In many cultures, stories about life after death often depict a division. It is said that people will be divided up to receive either rewards or retribution, depending on whether they were virtuous or villainous in this life. It seems people have always had a sense that our actions will catch up to us, and that death is not the escape some hope it will be.

Jesus affirms that there will be a final division after death. But what is striking about Jesus’ story is the cause of the division. Listening, He says, is what matters. It’s not whether you were blessed with wealth or deprived of it. It’s not even whether people thought you were virtuous or villainous. Jesus says it all comes down to listening—listening to Moses and the Prophets.

If you listen to Moses and the Prophets, you’ll hear where death came from and why we die. Genesis, the first book of Moses, reveals that death came into the world because humankind broke faith with God. Death came because we refused to listen to God. Jesus came to reverse death and its effects by dealing with the problem at its source. He came to confirm what Moses and the Prophets had already made known. But, if you won’t listen to God, if you won’t trust His promises in Jesus, then death and hell will only reveal what was already there: self-inflicted exclusion from God’s free invitation to life.
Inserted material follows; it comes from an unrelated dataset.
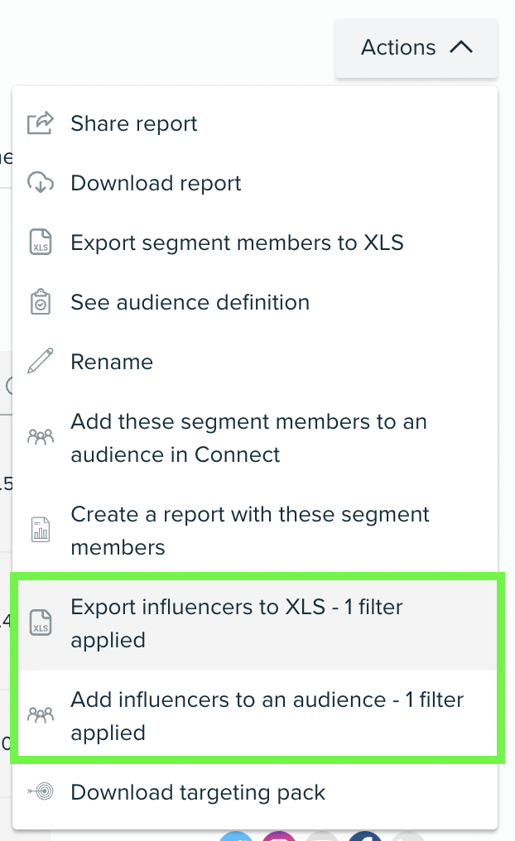Click the clipboard icon for audience definition
This screenshot has width=515, height=841.
[x=40, y=302]
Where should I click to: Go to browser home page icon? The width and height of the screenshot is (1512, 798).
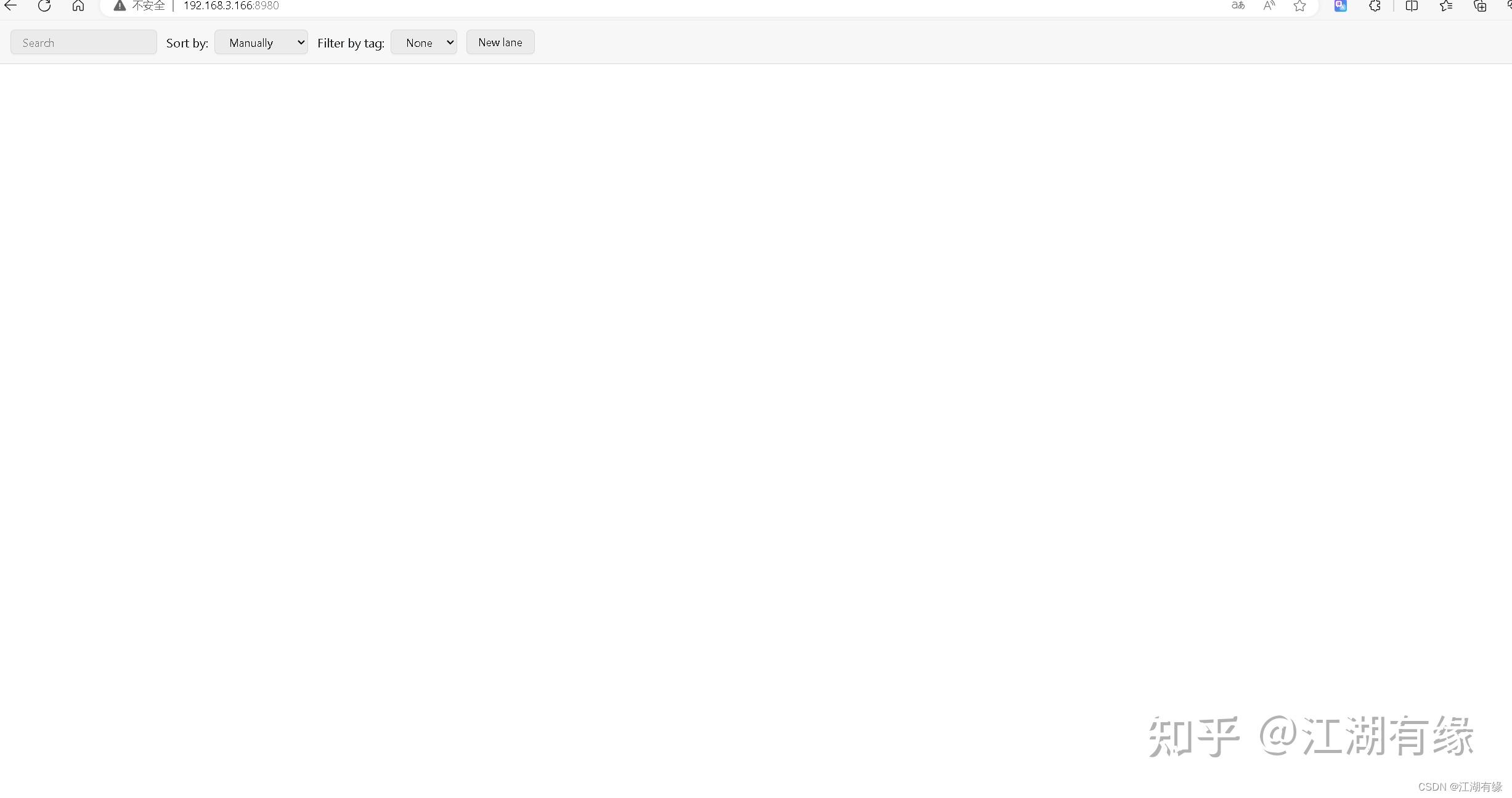78,6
Jesus told this story not to satisfy our curiosity about the afterlife. He told it as a personal warning to bring us back to God. And, by His death and resurrection, He became the fulfilment of the story of Moses and the Prophets—the story of God dying to forgive us and living to be with us. When Jesus rose from the dead, He crossed the chasm into your self-exclusion. The only question is, will you listen?

We Pray:
Dear Jesus, help me listen to You so that I may keep Your commands and trust Your promises.
Amen.

Written by Rev. Dr. Michael Zeigler, Speaker of The Lutheran Hour.

Reflection Questions:
1. This story, in context, is a warning to those who love money and justify themselves before other people (Luke 16:14-15). When are you more likely to be receptive or resistant to a warning?
2. Can you think of a personal example of when someone gave you a harsh warning in love?
3. How does listening to God’s Word shape the way you see your wealth (or lack of it)?